Thrift Store Finds : Gorgeous Green Glass
Well, it seems I have a new collection! Before last fall, I had a few random pieces of green glass. Then, I found an interestingly shaped vase and the gates opened up; with each visit, I began noticing all the green glass pieces on the thrift store shelves. I didn’t worry about spending too much, as all of this together came to about $25 Cdn, as much as could easily be spent on a single nice “first-hand” item to decorate your home.
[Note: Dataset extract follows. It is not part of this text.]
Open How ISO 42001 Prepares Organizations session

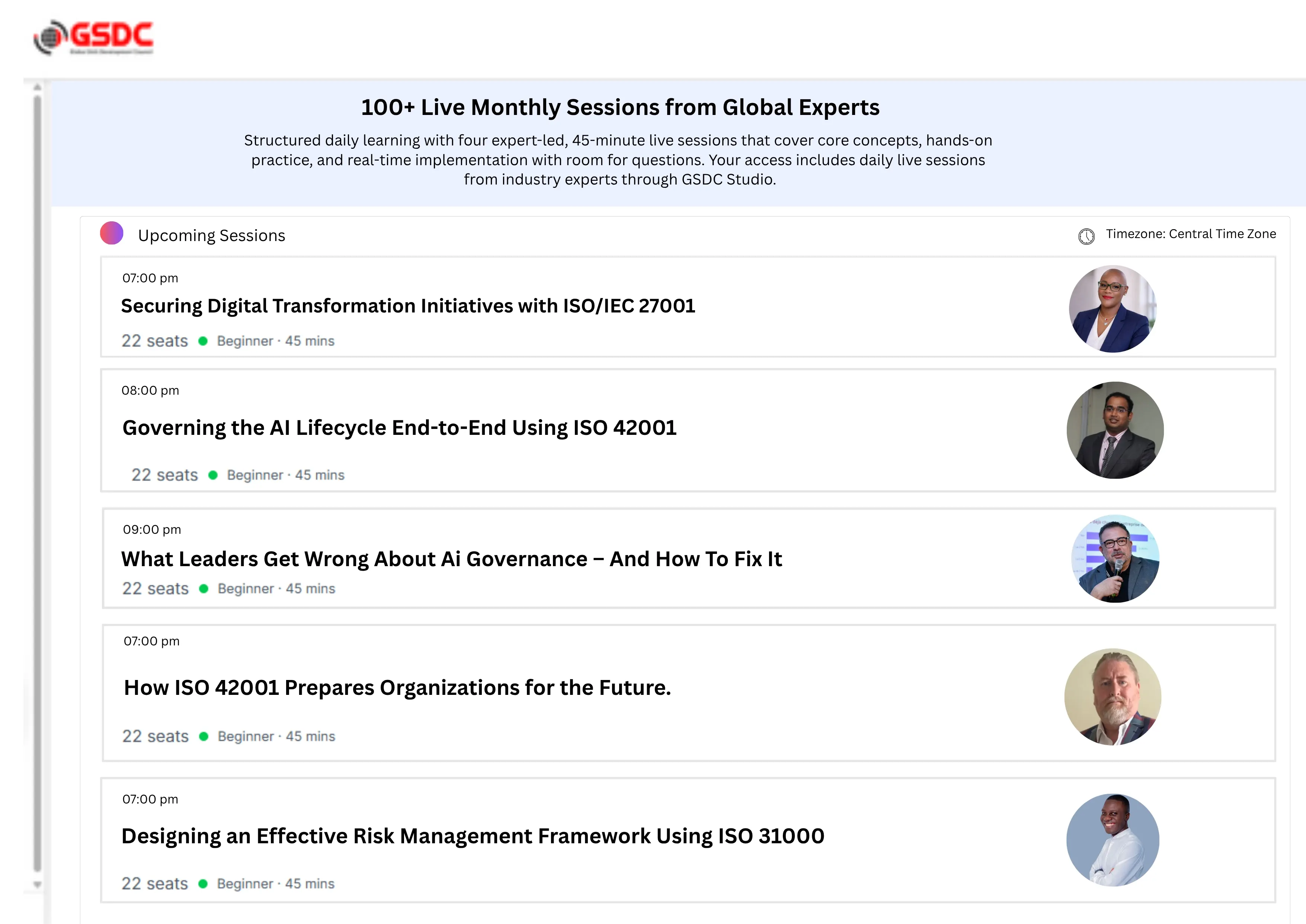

While having been previously used, you’d never know it. Each piece is perfect, without a single chip or scratch in the batch. Everything was made in the United States, where several different companies used to make quality glass.
Here’s what we have …
↑ The Anchor Hocking Forest Green “Beehive Vase” (right) that started it all, with it’s close relative, the Anchor Hocking “Optic Swirl” vase. There’s one more out there that was made by them during the same era, called the “Coolidge”, that I’m now on the look out for. Anchor Hocking was founded in 1905 in Lancastor, Ohio, near The Hocking River. These vases were made from the 60s to 70s. ↑
↑ More Anchor Hocking Forest Green, from the same era. These are “Roly Poly Tumblers”. They came in different sizes and this is the largest. ↑
↑ And even more Anchor Hocking, this in their other shade of green, called Avocado. The bowl is from the 60s and is “pressed glass”. I’m not sure of the real name of the pattern but I’ve seen it called “Oval Starburst”. ↑
↑ Matching almost exactly in colour and age, this Indiana Glass Company vase is in the “Harvest Grape” pattern. They called their shade of green “Olive”. Indiana Glass is another American Glass company, this one founded in Dunkirk, Indiana, in the early 1900s. I believe this vase was made in the 50s. ↑
↑ This fruit bowl was made by, yet another, historic American glass maker, this one called Hazel Atlas, founded in 1902 in West Virginia. This bowl, made in the 50s, is in the “Thumb Print” pattern and was originally part of a set containing a large serving bowl of the same shape, and a number of (6?) individual small bowls like this one. ↑
↑ This is the oldest piece we have here today, known as “Depression Glass” made by The Jeannette Glass Company, from Jeannette, Pennsylvania USA. This dessert plate is in the cube pattern, made between 1928 and 1938. ↑
↑ I think this was made by a company called “Viking Glass” but I’m not sure because it’s not marked. I do know that it’s called a “Footed Swung Glass Vase”, made using an art-glass technique where a molded vase is literally swung upside down while still hot, causing the glass to stretch and form that shape. ↑
Thank you for visiting. As you may have guessed that I’ll be back early next week to show you how I used all of these green pieces within a bit of St. Patrick’s Day decorating.
In the meantime, I wish you a good weekend, spent in good health. As for us, the virus is known to be out in Toronto, so we’ve been sticking as close to home as possible.